BB: In your experience, what are the areas of skin care within a medical setting that are growing the most in popularity, and which have begun to flag in recent years? Of the latter, what, if anything, has come to the forefront to replace them?
TW: I believe that the industry is moving more toward prevention opposed to correction. At one time, skin care in a medical setting was sought by clients to obtain aggressive treatments that could not be done in a salon or spa. It now seems to be that clients are seeking skin care in a medical setting for clinical products and treatments at a more progressive level, meaning that they are wanting superficial peeling treatments and proven products to prevent the signs of aging as opposed to seeking aggressive treatments to erase damage that has already occurred.
One of the newer treatments being sought is microneedling. Microneedling stimulates a wound response in the skin to induce collagen production. At one time, microneedling rollers were used, but the lack of provider control made it difficult to see consistent results with low side effects. Microneedling devices (pens) are easily controlled by the technician, allowing the depth of the needle to be altered during the treatment to provide safe results on all areas. Radio frequency devices, used for skin tightening, have been around for quite some time but seem to be coming back into favor with new technologies that provide increased results and more comfort for the client. The only treatment that seems to be going out of favor is microdermabrasion. Microdermabrasion has been overused for quite some time. It definitely has its place for thicker, oily, young skin, but as an anti-aging treatment can be too aggressive with the suction and harsh crystals used in some devices.
As for products, plant stem cells, peptides, and growth factors are becoming top ingredients that clients are asking for. These ingredients each work in their own way to stimulate the production of skin components without irritation associated with high percentage retinoids, which used to be the go-to ingredient for anti-aging.
BB: Your book walks the reader through all aspects of what makes a successful skin care professional, from the philosophical aspects of the profession, through legal concerns, and into individual areas of care and treatment. Moreover, in our conversations throughout the editing process, you were adamant about the fact that education is an ongoing and evolving process that is meant to yield a well-rounded provider, as opposed to segmented training that bolsters one thing to the detriment of another. Could you describe what you feel, in total, makes for the best and most successful skin care professional.

• _Dataset extract_:
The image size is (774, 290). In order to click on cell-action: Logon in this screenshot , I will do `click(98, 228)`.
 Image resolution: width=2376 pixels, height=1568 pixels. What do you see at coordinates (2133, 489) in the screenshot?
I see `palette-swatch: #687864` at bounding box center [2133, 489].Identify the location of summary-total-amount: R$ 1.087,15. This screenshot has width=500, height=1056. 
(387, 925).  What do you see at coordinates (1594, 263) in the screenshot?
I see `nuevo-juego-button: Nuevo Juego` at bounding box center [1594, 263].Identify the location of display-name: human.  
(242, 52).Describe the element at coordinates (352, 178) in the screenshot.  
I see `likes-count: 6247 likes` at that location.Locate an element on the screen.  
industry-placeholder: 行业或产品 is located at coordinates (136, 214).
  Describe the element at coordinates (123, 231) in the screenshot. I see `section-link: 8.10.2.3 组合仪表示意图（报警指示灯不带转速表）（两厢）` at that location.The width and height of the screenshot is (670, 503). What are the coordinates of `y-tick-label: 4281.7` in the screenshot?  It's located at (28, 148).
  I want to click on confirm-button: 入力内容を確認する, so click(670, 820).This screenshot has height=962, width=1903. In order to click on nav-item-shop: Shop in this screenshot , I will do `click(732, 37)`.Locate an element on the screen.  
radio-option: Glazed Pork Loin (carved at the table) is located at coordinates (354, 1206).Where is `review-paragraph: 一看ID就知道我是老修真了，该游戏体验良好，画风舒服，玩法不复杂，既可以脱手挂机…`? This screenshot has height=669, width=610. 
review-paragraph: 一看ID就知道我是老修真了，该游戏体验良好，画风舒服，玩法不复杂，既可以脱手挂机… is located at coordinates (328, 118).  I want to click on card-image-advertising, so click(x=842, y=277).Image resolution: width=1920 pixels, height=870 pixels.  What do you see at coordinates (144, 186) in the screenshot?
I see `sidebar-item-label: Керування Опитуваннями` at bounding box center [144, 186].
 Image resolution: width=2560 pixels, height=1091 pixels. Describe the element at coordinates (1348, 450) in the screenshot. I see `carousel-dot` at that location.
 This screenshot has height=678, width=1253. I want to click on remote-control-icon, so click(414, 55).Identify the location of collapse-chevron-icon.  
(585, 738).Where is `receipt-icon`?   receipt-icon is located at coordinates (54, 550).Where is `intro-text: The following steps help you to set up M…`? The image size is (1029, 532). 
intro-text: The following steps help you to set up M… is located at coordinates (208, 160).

• _Prompt 1_: List the ingredients that the skin care interview says clients are asking for in products.
• _Prompt 2_: Retype the passage of the skin care interview between "BB: Your book" and "skin care professional.", inclusive.
• _Prompt 3_:
Answer these questions from the skin care interview:
(a) What does microneedling stimulate in the skin to induce collagen production?
(b) Which treatment seems to be going out of favor?
(c) Which ingredient used to be the go-to for anti-aging?

• _Response area 1_:
plant stem cells
peptides
growth factors

• _Response area 2_:
BB: Your book walks the reader through all aspects of what makes a successful skin care professional, from the philosophical aspects of the profession, through legal concerns, and into individual areas of care and treatment. Moreover, in our conversations throughout the editing process, you were adamant about the fact that education is an ongoing and evolving process that is meant to yield a well-rounded provider, as opposed to segmented training that bolsters one thing to the detriment of another. Could you describe what you feel, in total, makes for the best and most successful skin care professional.

• _Response area 3_:
(a) A wound response.
(b) Microdermabrasion.
(c) High percentage retinoids.